* Exercise objective
Can you rewrite the material from the line with "You are a GUI" to the line with "(x=449, y=385)" as a two-column CSV with the headers instruction and coordinates? Each row should hold one text and its answer, each in a single quoted field with line breaks replaced by spaces.

* Listed records
▬▬▬
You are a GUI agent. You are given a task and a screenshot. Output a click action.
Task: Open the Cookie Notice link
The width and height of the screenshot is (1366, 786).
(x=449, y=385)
▬▬▬
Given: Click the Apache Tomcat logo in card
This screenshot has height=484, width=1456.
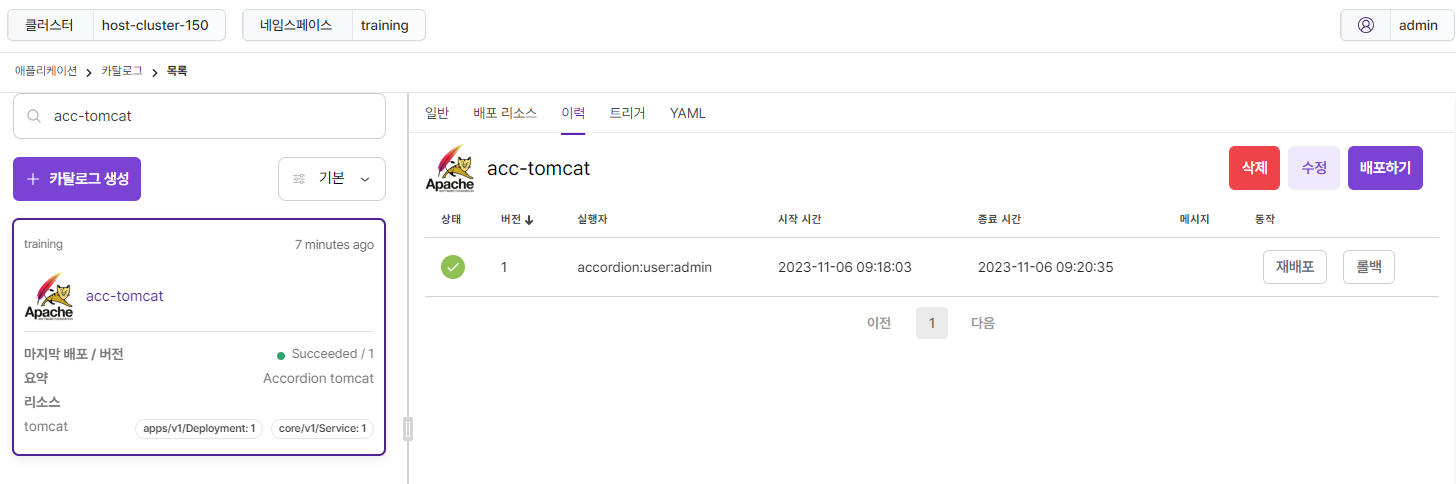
▬▬▬
* Answer to the task
instruction,coordinates
"You are a GUI agent. You are given a task and a screenshot. Output a click action. Task: Open the Cookie Notice link The width and height of the screenshot is (1366, 786).","(x=449, y=385)"